»»

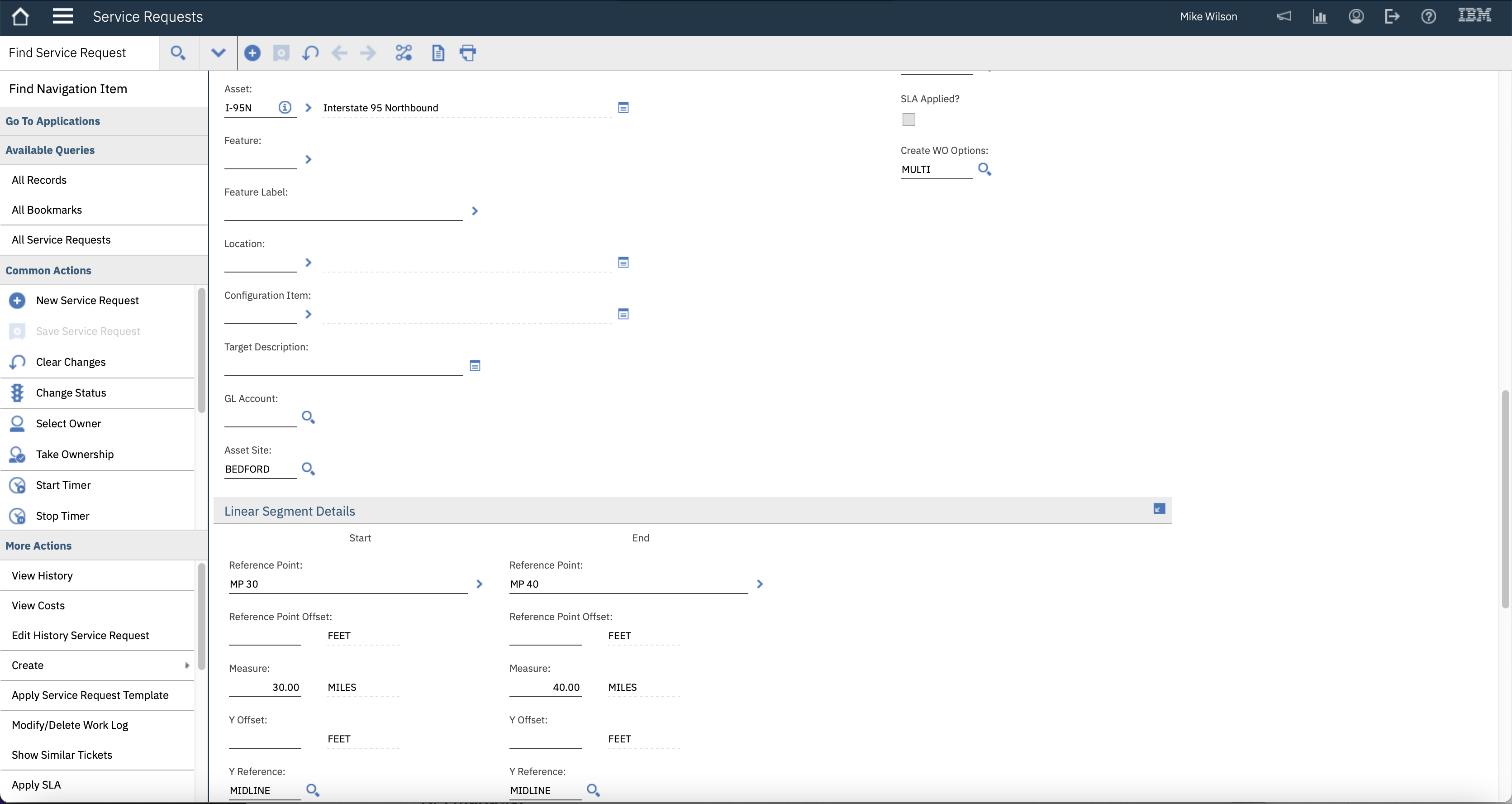Open GL Account lookup magnifier

pos(308,417)
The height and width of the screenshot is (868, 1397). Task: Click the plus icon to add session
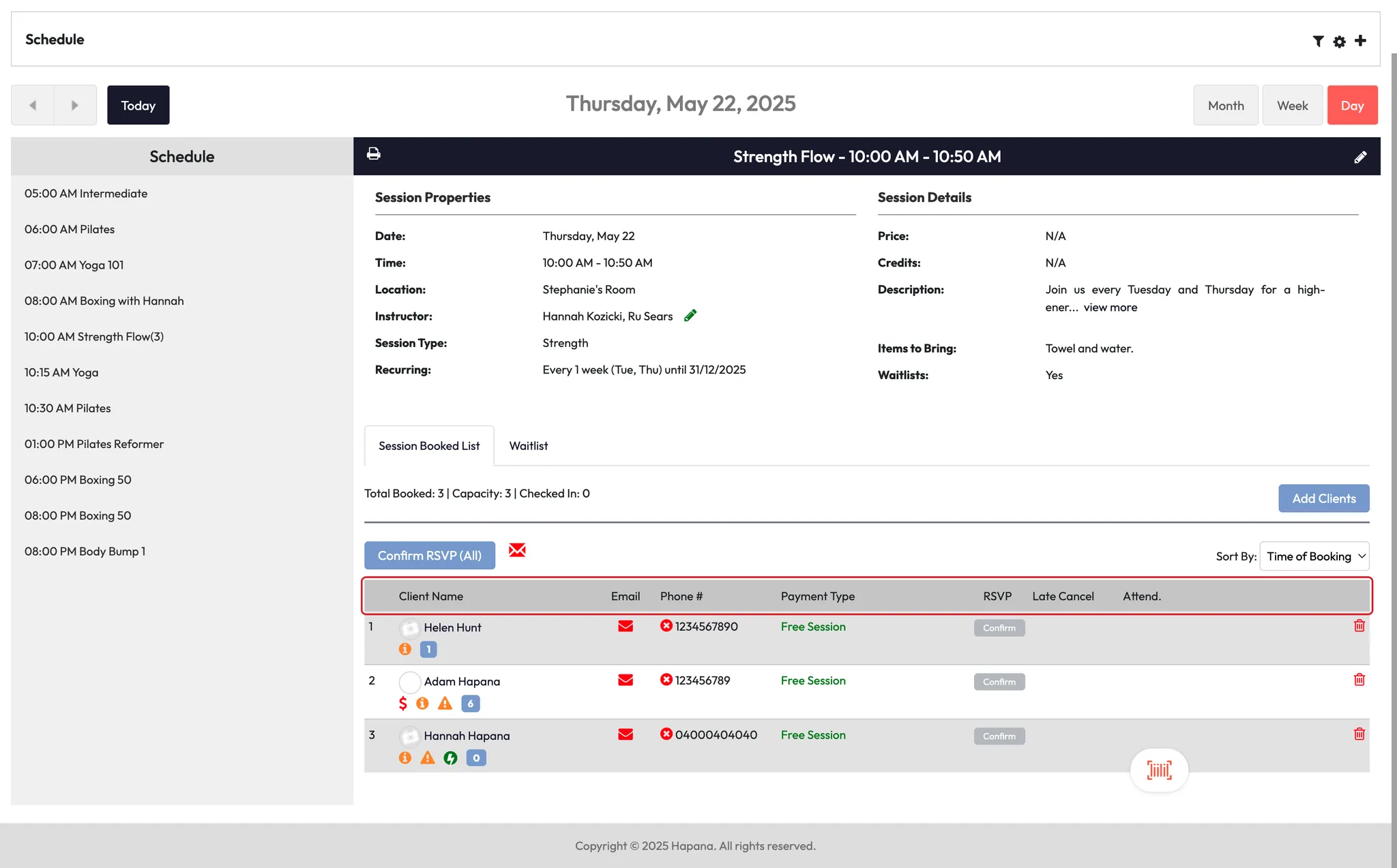(1360, 41)
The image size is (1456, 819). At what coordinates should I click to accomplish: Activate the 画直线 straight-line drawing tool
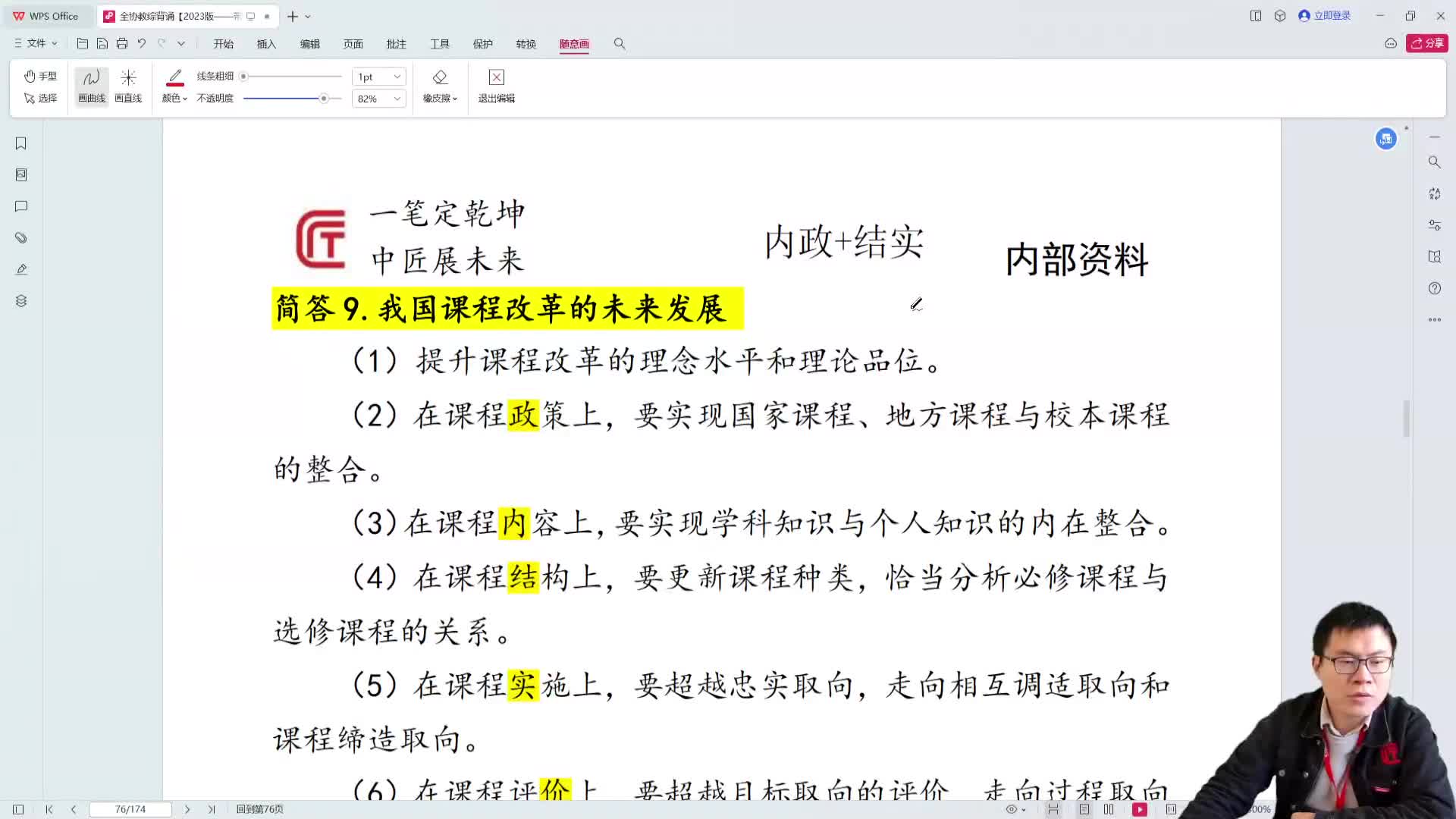point(128,85)
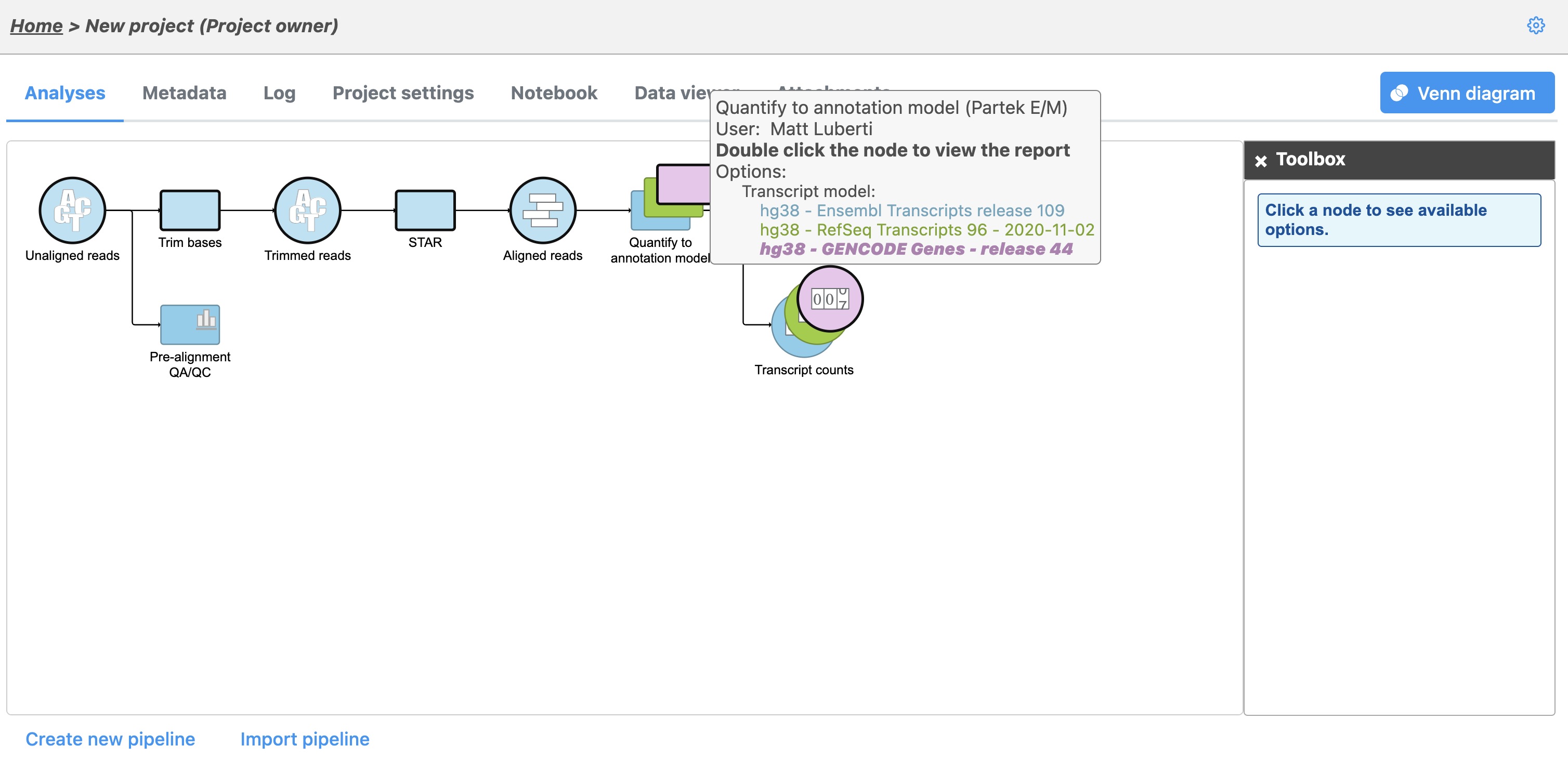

««

Starting with the line that holds "The height and", return each line exactly through the final line of the entries above; pictures are not part of the output.

▶ Answer to the problem:
The height and width of the screenshot is (868, 1397). Task: Click the plus icon to add session
(1360, 41)
The image size is (1456, 819). At what coordinates should I click to accomplish: Activate the 画直线 straight-line drawing tool
point(128,85)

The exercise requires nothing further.